The retinal specialist comes in, looks in my eye, and says, “You must have glaucoma based on your optic nerve.”  I tell him that if he’d read the notes and test results, he’d find that I don’t have glaucoma.  He stood there and read my file, reviewed every test result that was sent to him, looked in my eyes again, and said, “I don’t know what you have.”  They checked my vision again and now I’m up to 20/60 with glasses.  One more jump and I’ll end up unable to legally drive — day or night.  he continued to check tests and the photos and reports before sitting down in front of me and admitting, “I can’t do anything for you.  There’s nothing wrong with your retinas that should be causing this that I could fix.  You need to see someone else.”

Now I’m waiting until next week to see a neuro-ophthalmologist at one of the more-prestigious medical colleges in the United States (which happens to be across the state from where I live) so that they can scan my eyes, my optic nerves, my brain, and whatever else they decide to stick into a machine to see if there’s a tumor, a damaged area, a disease, an alien, or something else.  I’m waiting for the usual answer I get — “It’s all in your head.”  My eyes are in my head, so of course it’s “in my head.”  I had an ophthalmologist once tell me it was “in my head” as if I was making it all up.  He was quite humbled when a partner of his had to do a cryogenic surgery to repair a hole in my retina that the first one had missed by thinking I was pretending (and I didn’t have to pay for the surgery).  But now I’m facing the prospect of not being able to drive, not knowing what’s causing this, and/or finding out that it could be something that can or can’t be fixed easily and — guess what — Biological Mother is worried now.  I didn’t want her to be worried now because there’s nothing that can be done until I have the tests and someone comes up with an answer.  And if this doctor can’t come up with an answer, there’s no one left to see (no pun intended).
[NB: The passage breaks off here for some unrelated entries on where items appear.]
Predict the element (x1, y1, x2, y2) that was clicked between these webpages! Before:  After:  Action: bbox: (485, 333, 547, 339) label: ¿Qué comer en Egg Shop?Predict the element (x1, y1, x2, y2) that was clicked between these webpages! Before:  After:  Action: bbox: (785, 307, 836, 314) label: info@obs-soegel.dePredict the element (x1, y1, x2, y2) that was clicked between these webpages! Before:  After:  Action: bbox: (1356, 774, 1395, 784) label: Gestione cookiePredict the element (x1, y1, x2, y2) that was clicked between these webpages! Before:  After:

What am I doing?  I’m sitting here completing one of the objectives of my blog by getting things out in the open and trying to get my “voices” to shut-up about them.  But, at the same time, I’m boring the rest of y’all to death, announcing a problem that other family members still don’t know about (but they might as well hear it from me here), and I’m still not feeling any better about it.  If this is supposed to be therapeutic, it’s not helping.  Even Celeste is noticing the tension in the room and trying to get me to quit typing.

Am I doing this right?  Is this actually going to work?  It is worth the daily “freak-out” when I don’t have a topic already in mind?  Does it fundamentally matter in the greater scheme of things?  And would anyone notice?

And, before anyone says it, the answer is not “42.”  I’ve already tried it and it’s not worked….yet.